O direito de preferência dos proprietários de terrenos confinantes em Portugal está consagrado no artigo 1380.º do Código Civil que dispõe no seu n.º 1: “Os proprietários de terrenos confinantes, de área inferior à unidade de cultura, gozam reciprocamente do direito de preferência nos casos de venda, dação em cumprimento ou aforamento de qualquer dos prédios a quem não seja proprietário confinante.”
A referida disposição legal visa promover o emparcelamento e combater a fragmentação da propriedade rústica. Este direito permite que, em caso de venda de um prédio rústico a quem não seja proprietário confinante, os proprietários dos terrenos adjacentes do que será objeto de venda possam exercer a preferência na aquisição e, dessa forma, adquirir o imóvel em igualdade de condições.
São assim requisitos para a exercício deste direito: (i) Estar prevista a venda ou a dação em cumprimento de um terreno; (ii) Ambos os terrenos devem ser rústicos e destinados à cultura agrícola; (iii) Os terrenos devem ser confinantes, ou seja, partilhar uma linha divisória comum; (iv) estar prevista a venda ou a dação em cumprimento de um terreno e (v) o proprietário de um terreno confinante ao que se pretende transmitir por venda ou dação, pretenda exercer esse direito de preferência. Se estes requisitos são assim reconhecidos de forma unanime, muitas dúvidas existem sobre se este direito é estabelecido apenas quando um dos terrenos envolvidos é de área inferior à unidade de cultura (seja o terreno objeto da transmissão projetada, seja o terreno em relação ao qual será constituído o direito de preferência) ou se, pelo contrário, a lei exige que ambos sejam de área inferior à unidade de cultura aplicável em cada área geográfica do país.
Instituído como expediente legal de combate à divisão da terra e ao minifúndio que, em si mesmo, compromete a eficiência da atividade e exploração agrícola, a verdade é que, fruto de diversas alterações legislativas (por ação ou por omissão) ao longo dos anos, este instituto sofreu diversas alterações de conteúdo, levando a que existam legítimas dúvidas sobre a que terreno ou terrenos se há-de aplicar a área inferior à unidade de cultura.
A maioria da doutrina tem entendido, desde a publicação da Lei n.º 111/2015, que estabeleceu um novo enquadramento para a estruturação fundiária, que, para que exista este direito de preferência ambos os prédios devem ser de área inferior à unidade de cultura, seja o prédio objeto da transmissão projetada seja aquele que pretenda exercer a preferência da aquisição.
Essa tendência doutrinária tem, aos poucos vindo a ser acolhida na jurisprudência.
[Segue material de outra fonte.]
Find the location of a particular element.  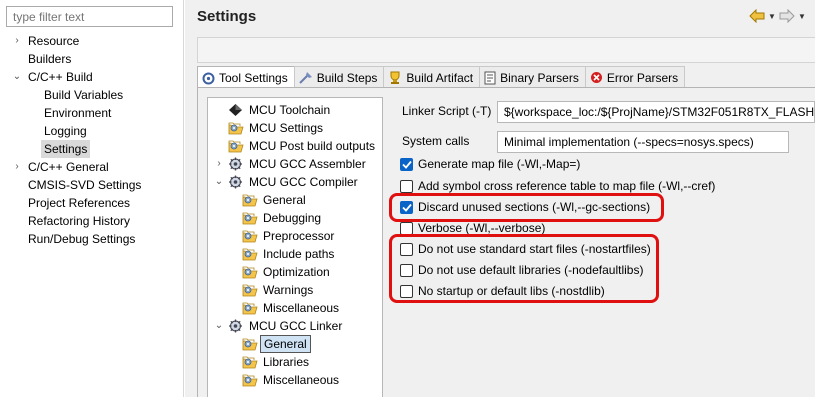

nav-item-cmsis-svd-settings: CMSIS-SVD Settings is located at coordinates (92, 185).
É nesse sentido que o muito recente Acórdão do Tribunal da Relação de Guimarães de 20 de fevereiro de 2025, proferido no âmbito do processo 156/24.7T8MDL.G1,vem também dispor que o legislador “foi claro ao estabelecer no art.º 1380.º do C. Civil que ambos os imóveis (o confinante e aquele que foi transmitido) teriam de ter área inferior à unidade de cultura para que aquela preferência pudesse ser exercida”.
Assim, e embora este Acórdão não seja um Acórdão de Uniformização de Jurisprudência nem tenha força fora do processo no âmbito do qual foi proferido, não deixa, ainda assim, de reforçar a tendência interpretativa da lei no sentido de se entender que a preferência legal aplicar-se-á uma vez verificados os pressupostos acima elencados e sempre que ambos os prédios (o confinante e aquele que foi transmitido) sejam de área inferior à unidade de cultura.
Ainda a este propósito, e nos termos de Acórdão do Tribunal da Relação do Porto proferido em 13/07/2021, no âmbito do processo 102/13.3T2SVV.P1, será bom ter presente que, no caso de venda de prédio rústico a quem não seja proprietário confinante, sendo vários os proprietários de terrenos confinantes com direito de preferência, este direito cabe ao proprietário que, pela preferência, obtenha a área que mais se aproxime da unidade de cultura para a respetiva zona.